Audi Covers Its Rings
Every stratum of our lives generates its own prejudices, not least the motor car. Envy obviously plays a big role here, along with preconceived ideas that we may have about owners of any given car. I too am guilty - if that’s the right word - of this. The object of my automotive sectarianism is the Nissan Micra or, specifically, its driver.
When the last of the abysmal Mini Metros died to forever rust in peace, the old shape Micra proffered itself to all present and future imbeciles of the wheel - the myopic and thoughtless driver that somehow avoids accidents yet sees hundreds.
BMW owners/drivers have been getting it in the neck since Margaret Thatcher gave birth to yuppies, red braces and hair gel. Unfairly, many continue to vilify the Bavarian marque to this day, unless of course their ire is now aimed at Audi, the brand that for many has taken over BMW’s unwanted reputation. I subscribe to neither of these intolerances, but that’s the whole point of prejudice. It grabs us all in different ways.
And talking of Audis, I have spent the last few weeks irritating fellow road users in a brace of their coupé-bodied cars.
The A7 is another example of Audi’s skill at slotting into niche markets. It’s essentially an A8 with a sloping "sportback". Given its underpinnings it’s a big hector that manages to look almost as good as the once revolutionary Mercedes-Benz CLS. I drove the 3.0 TDi Quattro, which given all its extra fruit rocketed the price from £49K to £75K. This is what happens if you need just about everything from the spec sheet. It’s a luxobarge and the aforementioned diesel lump is as quick as the equivalent petrol and considerably cheaper to run.

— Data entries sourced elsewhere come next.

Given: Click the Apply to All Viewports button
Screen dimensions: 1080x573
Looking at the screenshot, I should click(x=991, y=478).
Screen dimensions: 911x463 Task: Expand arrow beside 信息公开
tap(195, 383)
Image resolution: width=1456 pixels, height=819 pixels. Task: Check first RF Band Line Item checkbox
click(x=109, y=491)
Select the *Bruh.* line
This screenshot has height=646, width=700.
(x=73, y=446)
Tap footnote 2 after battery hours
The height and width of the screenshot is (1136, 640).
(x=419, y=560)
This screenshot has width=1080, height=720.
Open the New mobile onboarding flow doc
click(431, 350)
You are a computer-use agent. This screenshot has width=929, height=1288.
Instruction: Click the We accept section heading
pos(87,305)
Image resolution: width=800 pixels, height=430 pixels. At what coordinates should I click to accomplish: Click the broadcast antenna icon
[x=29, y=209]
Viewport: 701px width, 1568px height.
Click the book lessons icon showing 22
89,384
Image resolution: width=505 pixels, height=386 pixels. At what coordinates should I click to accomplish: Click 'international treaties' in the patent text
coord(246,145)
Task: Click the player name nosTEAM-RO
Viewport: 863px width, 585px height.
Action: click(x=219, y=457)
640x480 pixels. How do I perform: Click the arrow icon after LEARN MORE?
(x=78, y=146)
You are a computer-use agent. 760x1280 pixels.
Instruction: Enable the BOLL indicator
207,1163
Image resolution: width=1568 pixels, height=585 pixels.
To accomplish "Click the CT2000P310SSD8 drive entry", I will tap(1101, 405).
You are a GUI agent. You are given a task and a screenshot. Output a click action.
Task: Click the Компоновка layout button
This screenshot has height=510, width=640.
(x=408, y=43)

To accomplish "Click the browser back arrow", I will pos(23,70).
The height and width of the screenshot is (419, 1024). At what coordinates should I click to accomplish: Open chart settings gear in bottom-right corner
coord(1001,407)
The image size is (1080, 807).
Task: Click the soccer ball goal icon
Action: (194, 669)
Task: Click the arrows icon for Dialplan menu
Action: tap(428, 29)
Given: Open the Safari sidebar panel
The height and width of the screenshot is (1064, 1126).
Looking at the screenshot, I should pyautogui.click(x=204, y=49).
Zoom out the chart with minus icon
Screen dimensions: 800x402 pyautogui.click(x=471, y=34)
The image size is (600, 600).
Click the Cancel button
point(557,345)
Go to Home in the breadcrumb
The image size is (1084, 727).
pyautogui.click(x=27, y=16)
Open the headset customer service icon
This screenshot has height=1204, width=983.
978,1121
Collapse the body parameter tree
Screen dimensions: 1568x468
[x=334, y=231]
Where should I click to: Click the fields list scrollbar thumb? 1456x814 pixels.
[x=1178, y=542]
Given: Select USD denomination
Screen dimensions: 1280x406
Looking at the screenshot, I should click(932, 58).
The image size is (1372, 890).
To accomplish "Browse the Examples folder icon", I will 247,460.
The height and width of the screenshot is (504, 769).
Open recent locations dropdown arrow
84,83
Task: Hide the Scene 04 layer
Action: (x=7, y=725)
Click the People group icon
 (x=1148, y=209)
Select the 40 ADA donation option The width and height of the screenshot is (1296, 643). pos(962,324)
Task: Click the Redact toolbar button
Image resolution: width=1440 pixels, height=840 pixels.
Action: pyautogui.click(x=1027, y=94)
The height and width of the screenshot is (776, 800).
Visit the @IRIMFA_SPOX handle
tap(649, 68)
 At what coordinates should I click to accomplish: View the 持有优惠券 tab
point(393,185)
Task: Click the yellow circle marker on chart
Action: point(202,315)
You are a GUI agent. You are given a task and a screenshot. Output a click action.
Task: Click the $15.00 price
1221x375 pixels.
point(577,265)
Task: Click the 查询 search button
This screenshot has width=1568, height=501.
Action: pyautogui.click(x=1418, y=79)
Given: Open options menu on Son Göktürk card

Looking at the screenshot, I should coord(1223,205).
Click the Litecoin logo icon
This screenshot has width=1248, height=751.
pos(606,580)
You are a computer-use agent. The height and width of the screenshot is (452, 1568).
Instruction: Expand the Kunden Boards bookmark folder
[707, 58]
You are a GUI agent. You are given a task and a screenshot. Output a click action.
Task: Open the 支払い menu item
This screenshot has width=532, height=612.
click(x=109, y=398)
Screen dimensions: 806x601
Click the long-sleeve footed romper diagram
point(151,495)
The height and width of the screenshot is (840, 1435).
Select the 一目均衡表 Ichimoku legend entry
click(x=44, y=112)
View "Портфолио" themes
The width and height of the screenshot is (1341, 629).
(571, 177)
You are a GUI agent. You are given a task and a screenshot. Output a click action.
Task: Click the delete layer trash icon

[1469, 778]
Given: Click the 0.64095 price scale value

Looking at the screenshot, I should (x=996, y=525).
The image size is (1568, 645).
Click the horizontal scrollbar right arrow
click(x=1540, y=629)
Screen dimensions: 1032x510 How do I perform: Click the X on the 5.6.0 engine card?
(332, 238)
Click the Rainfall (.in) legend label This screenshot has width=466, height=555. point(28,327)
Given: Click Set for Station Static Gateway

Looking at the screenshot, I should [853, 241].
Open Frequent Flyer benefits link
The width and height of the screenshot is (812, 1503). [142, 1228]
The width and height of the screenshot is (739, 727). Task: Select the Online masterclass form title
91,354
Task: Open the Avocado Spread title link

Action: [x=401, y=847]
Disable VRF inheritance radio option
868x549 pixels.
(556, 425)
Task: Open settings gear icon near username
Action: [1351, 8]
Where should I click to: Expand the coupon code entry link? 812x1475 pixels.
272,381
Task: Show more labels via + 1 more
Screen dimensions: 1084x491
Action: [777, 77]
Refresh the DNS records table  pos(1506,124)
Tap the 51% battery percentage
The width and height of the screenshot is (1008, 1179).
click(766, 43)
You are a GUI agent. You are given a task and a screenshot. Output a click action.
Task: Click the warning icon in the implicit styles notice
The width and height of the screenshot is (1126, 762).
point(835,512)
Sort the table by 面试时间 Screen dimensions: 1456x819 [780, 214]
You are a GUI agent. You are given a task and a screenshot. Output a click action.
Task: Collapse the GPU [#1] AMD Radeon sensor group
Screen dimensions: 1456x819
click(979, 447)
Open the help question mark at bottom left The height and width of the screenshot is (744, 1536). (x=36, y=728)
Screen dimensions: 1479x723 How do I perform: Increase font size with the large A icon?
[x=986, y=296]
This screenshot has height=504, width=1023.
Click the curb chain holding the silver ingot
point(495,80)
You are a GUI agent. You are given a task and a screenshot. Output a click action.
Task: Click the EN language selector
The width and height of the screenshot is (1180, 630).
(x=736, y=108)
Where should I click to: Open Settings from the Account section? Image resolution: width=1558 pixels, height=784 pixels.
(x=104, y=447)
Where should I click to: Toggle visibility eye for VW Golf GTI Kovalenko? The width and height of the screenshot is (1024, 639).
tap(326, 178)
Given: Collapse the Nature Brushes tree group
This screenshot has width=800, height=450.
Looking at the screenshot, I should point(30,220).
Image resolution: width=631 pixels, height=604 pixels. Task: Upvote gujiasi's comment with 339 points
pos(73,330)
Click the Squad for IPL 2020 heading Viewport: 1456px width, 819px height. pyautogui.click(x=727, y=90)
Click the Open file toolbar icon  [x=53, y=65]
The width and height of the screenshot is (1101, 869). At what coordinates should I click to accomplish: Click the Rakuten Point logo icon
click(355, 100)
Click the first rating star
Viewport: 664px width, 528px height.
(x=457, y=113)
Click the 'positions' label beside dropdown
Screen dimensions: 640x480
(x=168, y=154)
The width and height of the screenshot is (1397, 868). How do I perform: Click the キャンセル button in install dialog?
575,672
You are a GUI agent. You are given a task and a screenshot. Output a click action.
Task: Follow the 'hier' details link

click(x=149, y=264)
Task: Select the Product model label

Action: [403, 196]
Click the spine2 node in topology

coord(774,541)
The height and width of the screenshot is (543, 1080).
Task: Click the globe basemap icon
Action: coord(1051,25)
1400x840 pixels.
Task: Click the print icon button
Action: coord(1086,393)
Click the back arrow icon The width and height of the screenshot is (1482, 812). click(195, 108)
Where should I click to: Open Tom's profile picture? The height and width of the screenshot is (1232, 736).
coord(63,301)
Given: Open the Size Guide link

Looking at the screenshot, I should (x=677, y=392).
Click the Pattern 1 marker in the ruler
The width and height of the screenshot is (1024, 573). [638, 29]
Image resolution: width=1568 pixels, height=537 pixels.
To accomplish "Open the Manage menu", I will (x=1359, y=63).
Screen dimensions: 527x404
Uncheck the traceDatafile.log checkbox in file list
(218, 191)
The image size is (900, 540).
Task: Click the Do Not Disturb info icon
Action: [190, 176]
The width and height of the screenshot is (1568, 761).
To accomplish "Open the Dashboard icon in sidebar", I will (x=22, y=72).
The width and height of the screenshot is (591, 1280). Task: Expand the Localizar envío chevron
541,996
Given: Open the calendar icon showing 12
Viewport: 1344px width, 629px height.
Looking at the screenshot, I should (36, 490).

The A5 is an A4 that has also been given the hacksaw treatment. It comes with a huge range of engines and, of course, potentially wallet-busting extras. Mine was without doubt the one to bring out the eco-beast in many - the 444bhp 4.2 V8, limited to, erm, 175mph. Quattro 4WD, of course. This thing eats asphalt and excretes flames.
The standard A5 is a lesson in artful design and cool understatement. Not only the cognocenti will spot the squat straining-at-the-leash menace of the RS. Step inside, wrap yourself into the huggy-snuggy race seats, fire it up and hear what God sounds like when he clears his throat. This is Porsche 911 territory, just a very different delivery.
Who was it that said the Germans lack a sense of humour?
Ceramics discs anybody? Seven thousand of your English pounds...yeah, need those for my hot laps at Silverstone.